The student newspaper at Columbia ran an editorial in advance of Connerly’s appearance in which it charged that his strategy was “to present voters with a vague, seemingly egalitarian ballot initiative that neglected to mention that voting ‘yes’ meant ending affirmative action.” It said, “The truth about Connerly is that his greatest claim to fame springs from his success at misrepresenting the truth.” The editorial called for a large demonstration to protest Connerly’s appearance on campus.
Eli Sanders, the student who wrote the editorial, heard Connerly speak. Asking a question, he repeated his accusation that Connerly was misrepresenting the truth in his campaign to end discrimination based on race and gender. Connerly responded, saying that the initiative he had propelled to victory in California consisted of 34 words taken from the Civil Rights Act of 1964. It said, “The state shall not discriminate against any individual or group on the basis of race, sex, color ethnicity, or national origin in the operation of public employment, public education or public contracting.”

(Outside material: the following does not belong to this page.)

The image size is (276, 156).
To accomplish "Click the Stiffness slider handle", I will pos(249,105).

Five words had been added to the initiative in Washington to make it even clearer what the voters were being asked to approve. The added words made it illegal for the state to grant preferential treatment to anyone because of race or gender. Connerly emphasized that he was in favor of affirmative action as long as it did not involve discrimination or giving preferential treatment. He said the kind of affirmative action he favored was making an effort to find qualified individuals regardless of race, provide them with training, but not to give them preferential treatment and discriminate against others.

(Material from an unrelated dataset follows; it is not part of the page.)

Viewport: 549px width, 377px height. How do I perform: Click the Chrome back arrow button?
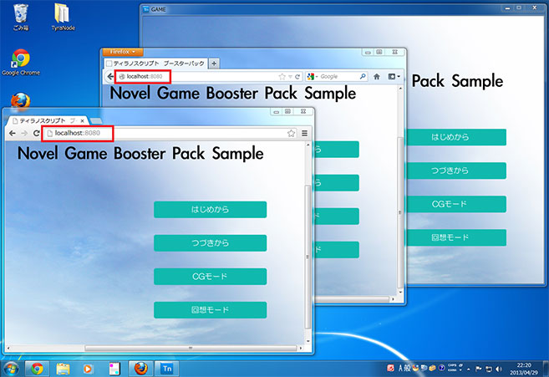click(x=12, y=134)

A year ago, the City Council in Houston did what Eli Sanders, the student editor, apparently thinks Connerly should do. When an initiative using Connerly’s language was approved for submission to the voters of Houston, the City Council changed the wording to read as follows: “Shall the Charter of the City of Houston be amended to end the use of Affirmative Action for women and minorities in the operation of City of Houston employment and contracting including ending the current program and any similar programs in the future?”
The Houston City Council made this change because it feared that voters would agree that the city should not discriminate on the basis of race or sex in hiring employees or in awarding contracts. The revised wording made no mention of discrimination or preferential treatment, and the initiative that would have ended the city’s discriminatory affirmative action programs was defeated. A judge has overturned the vote, ruling that the change in the language was improper. The city is appealing the ruling.